Vous parlez qatari ou arabe pour communiquer avec vos patients ?

— J’ai appris l’arabe standard, celui que l’on utilise dans les journaux ou les bureaux, mais il y a aussi d’autres dialectes qui sont utilisés par les différentes populations arabes vivant au Qatar. Je connais quelques mots de qatari, mais le plus gros de la communication se fait en arabe standard ou en anglais, et dans l’exercice de mon métier, quand le besoin se fait sentir, je peux faire appel à une traductrice. Je suis comblée professionnellement en travaillant au Qatar, où les salaires sont intéressants. La seule chose qui me manque, c’est ma famille, mais on ne peut pas tout avoir en même temps, n’est-ce pas ?

Comment sont les Qataries, soumises à des restrictions comme dans les pays voisins du Qatar ?

— Pas du tout. Au Qatar, les femmes travaillent, conduisent leur voiture, occupent des postes de responsabilité dans tous les ministères. D’ailleurs, le ministre de la Santé du Qatar est une femme qui a bien géré le Covid-19.

Justement, comment a-t-on géré le Covid au Qatar ?

— Les autorités qataries ont pris le danger très au sérieux, dès le début de la pandémie, qu’on n’appelait pas encore pandémie. Elles ont été très proactives et ont pris des mesures pour protéger la population et briser la chaîne de contamination. Elles ont été très strictes sur le respect des gestes barrières, ont fermé les centres commerciaux et les écoles, interdit les rassemblements. Elles ont aussi procédé à la vaccination et encouragé le travail à distance, quand c’est possible.

Ce n’était pas compliqué ? Dans la mesure où il y a une grosse population de travailleurs étrangers qui travaillent surtout dans la construction des infrastructures pour la prochaine Coupe du monde…

— Le même protocole a été appliqué à tous ceux qui vivent et travaillent au Qatar. Des règlements très stricts ont été donnés, implémentés et surtout respectés des uns et des autres, ce qui a permis de limiter le nombre de cas positifs et surtout celui de mortalités dues au Covid. Les autorités ont agi avec beaucoup de transparence et il y avait une communication constante sur chaque phase de restriction ou d’ouverture du pays où la situation sanitaire est sous contrôle. Elles ont des prévisions pour chaque phase d’évolution de l’épidémie, ce qui permet de gérer efficacement la situation.

Il y a un fort contingent de réfugiés afghans au Qatar. Est-ce qu’ils font partie de vos patients ?

— Je n’ai pas encore eu de patient venant des réfugiés. Mais les réfugiés afghans sont soignés par d’autres confrères exactement comme on soigne tous ceux qui vivent dans le pays. Il n’y a pas de différence ou d’exception dans l’application des soins médicaux là-bas.

Quel est le regard que vous jetez sur la manière dont Maurice gère la pandémie du Covid-19 ?

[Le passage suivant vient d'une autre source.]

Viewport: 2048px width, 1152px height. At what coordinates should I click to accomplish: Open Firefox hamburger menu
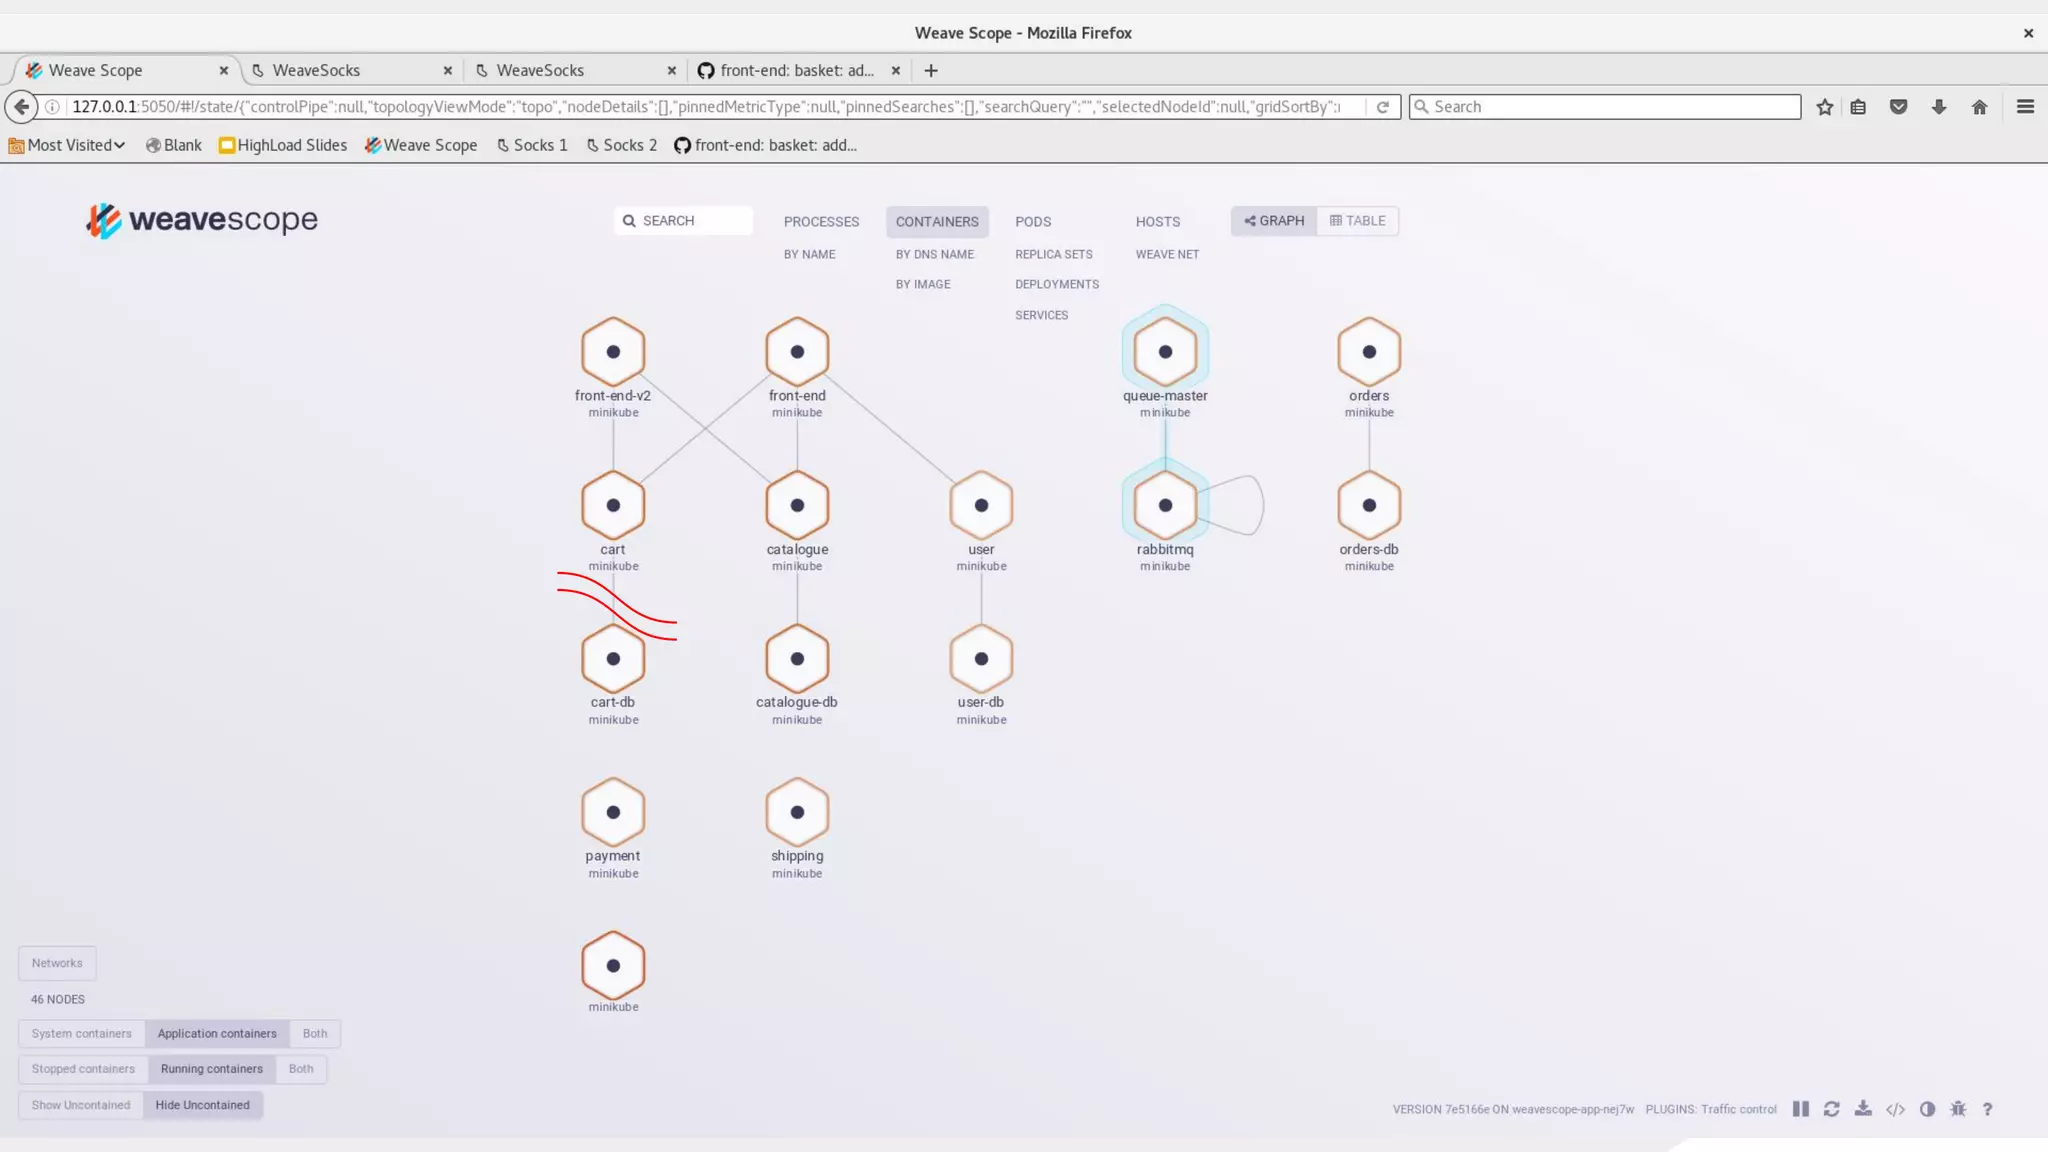(x=2025, y=107)
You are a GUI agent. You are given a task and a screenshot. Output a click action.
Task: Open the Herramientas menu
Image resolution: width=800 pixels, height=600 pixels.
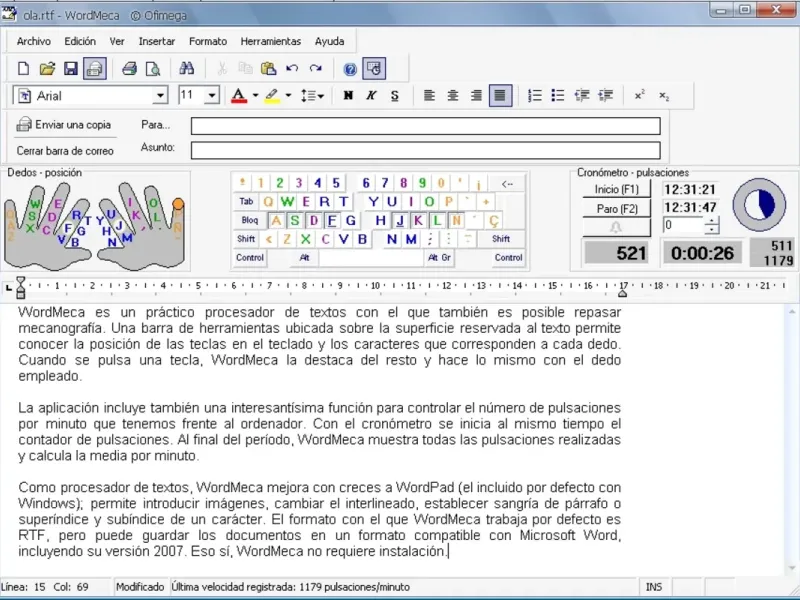click(x=270, y=41)
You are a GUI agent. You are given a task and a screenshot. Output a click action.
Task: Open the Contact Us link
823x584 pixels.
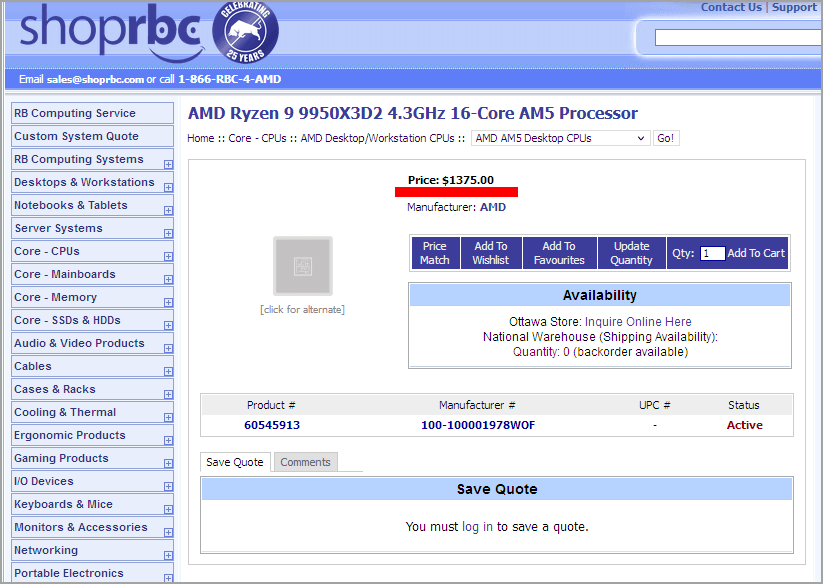(x=731, y=7)
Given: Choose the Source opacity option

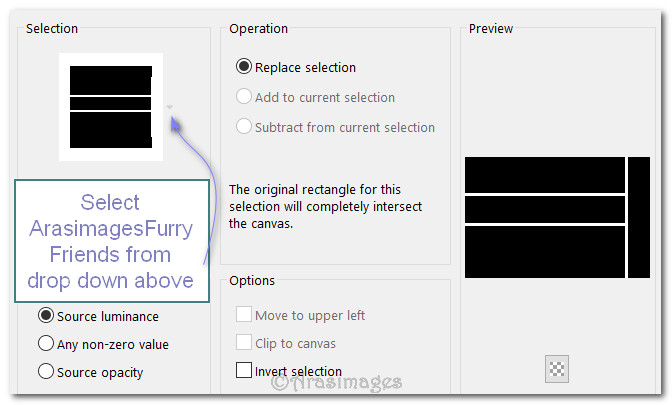Looking at the screenshot, I should pyautogui.click(x=46, y=371).
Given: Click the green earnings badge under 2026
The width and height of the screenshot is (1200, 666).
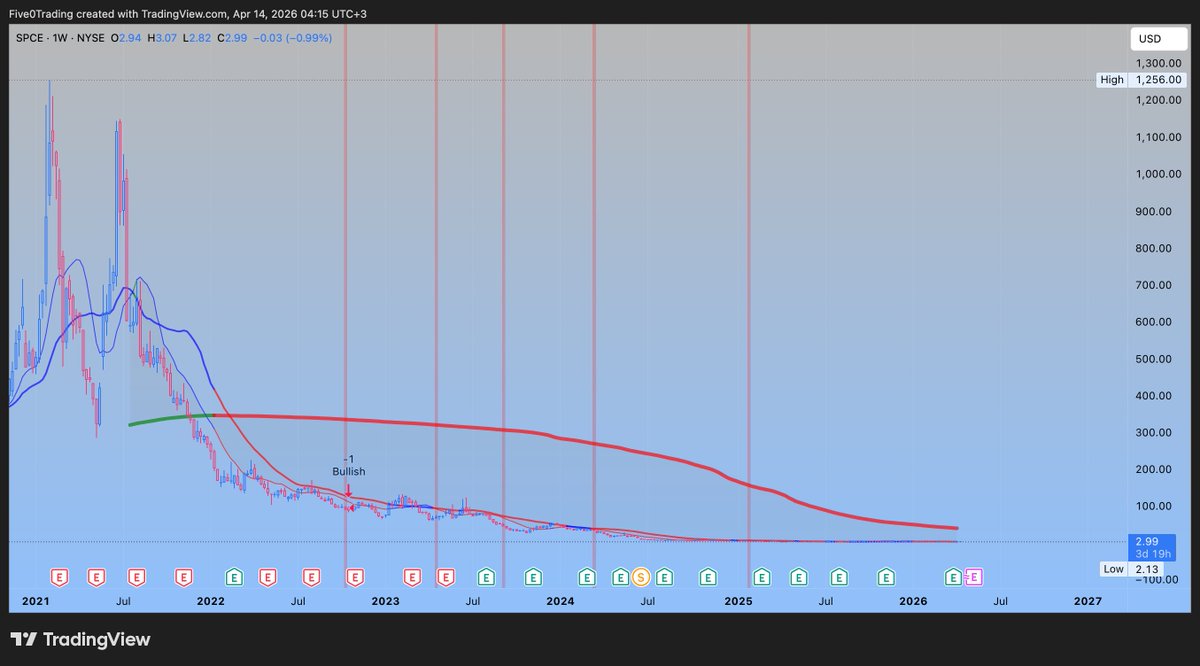Looking at the screenshot, I should (x=885, y=577).
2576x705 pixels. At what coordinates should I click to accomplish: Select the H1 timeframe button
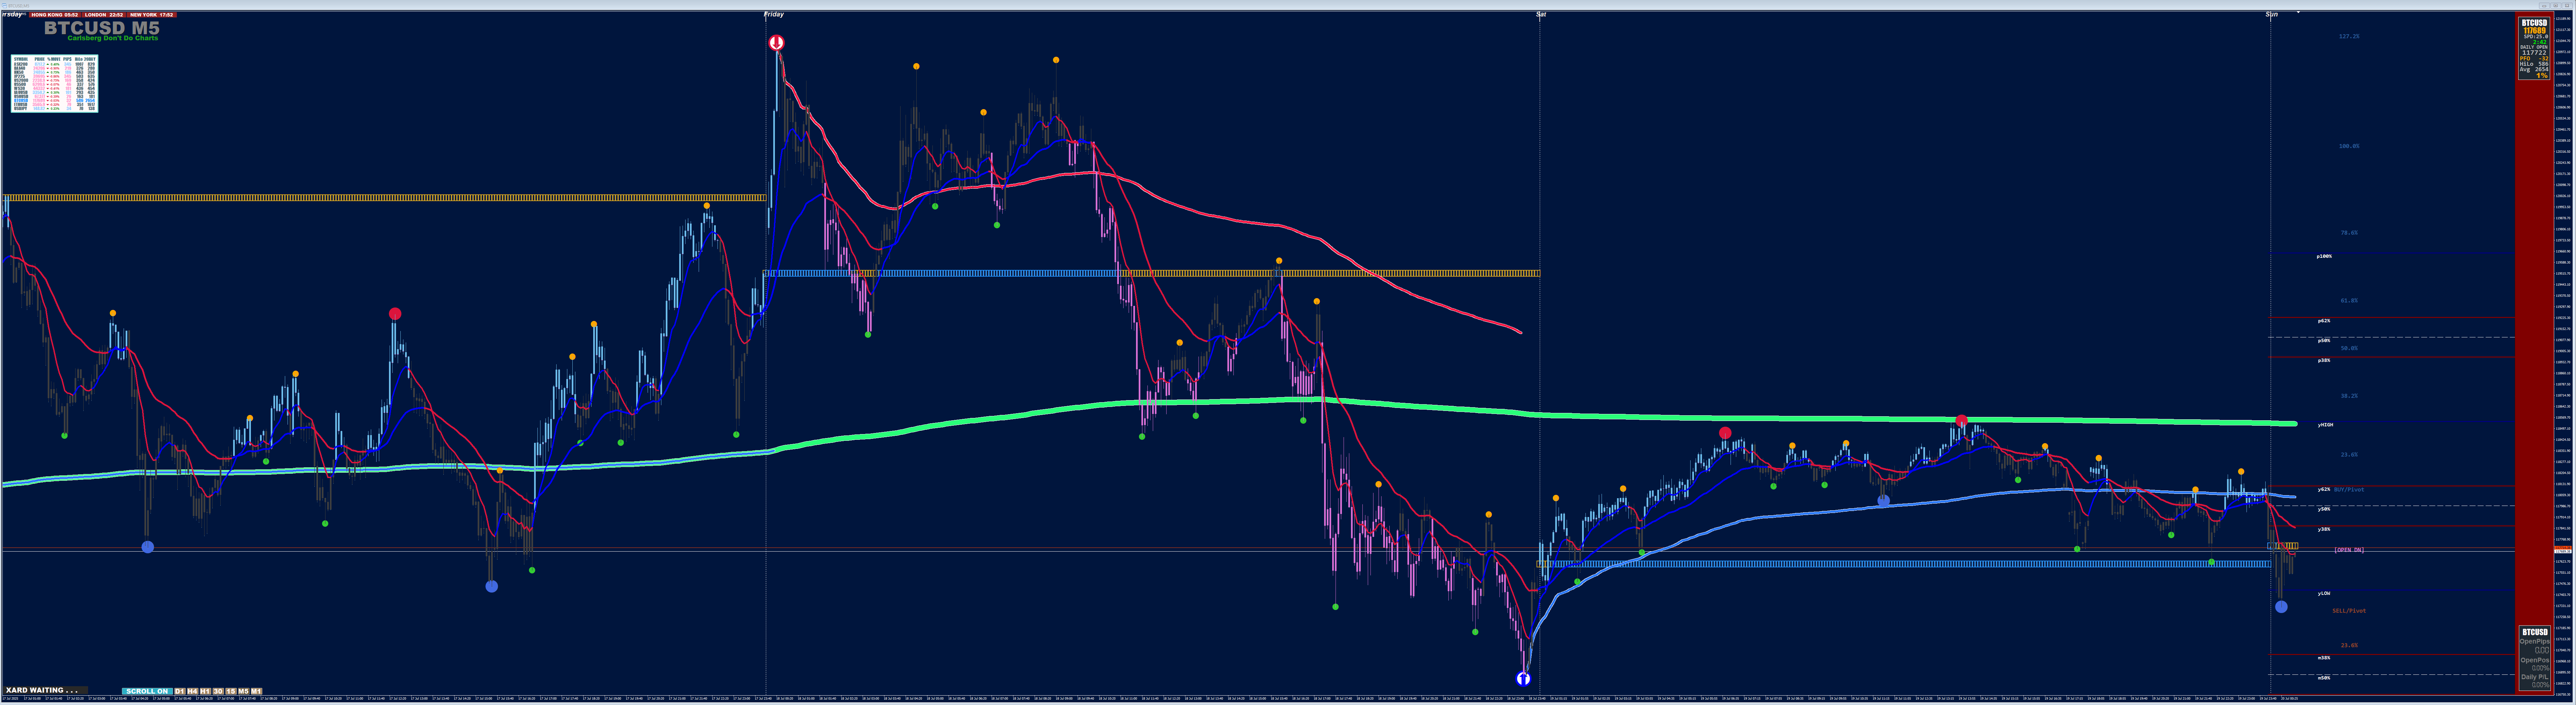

— La situation à Maurice est inquiétante. Il semble que le nombre de cas est en augmentation, comme le nombre de morts. Malheureusement, on peut craindre que la situation empire dans les semaines à venir. Il est primordial de veiller que les gestes barrières soient respectés et il faut être sévère là-dessus. Le respect des différents gestes barrières ajouté à la vaccination sont des filtres contre l’épidémie quand ils sont tous rigoureusement appliqués. C’est la seule manière connue pour le moment de briser la chaîne de transmission jusqu’à ce que le traitement définitif contre le Covid soit trouvé.

Une question personnelle pour terminer. N’avez-vous pas encore rencontré un prince ou un émir qatari jusqu’à maintenant ?

— (Rires) Je n’ai pas encore rencontré la personne voulue. J’ai la chance de vivre dans une famille qui m’a poussée à m’épanouir et qui à toujours respecté mes choix de vie et de carrière. Je crois dans le destin et j’attends donc qu’il mette sur mon chemin la personne voulue.

Donc, les conditions sont réunies pour que vous restiez à tout jamais au Qatar…

— Non. Mon expérience au Qatar est très positive, mais je vais travailler encore quelque temps avant de rentrer à Maurice pour rejoindre la famille. Pour l’instant, rien ne presse.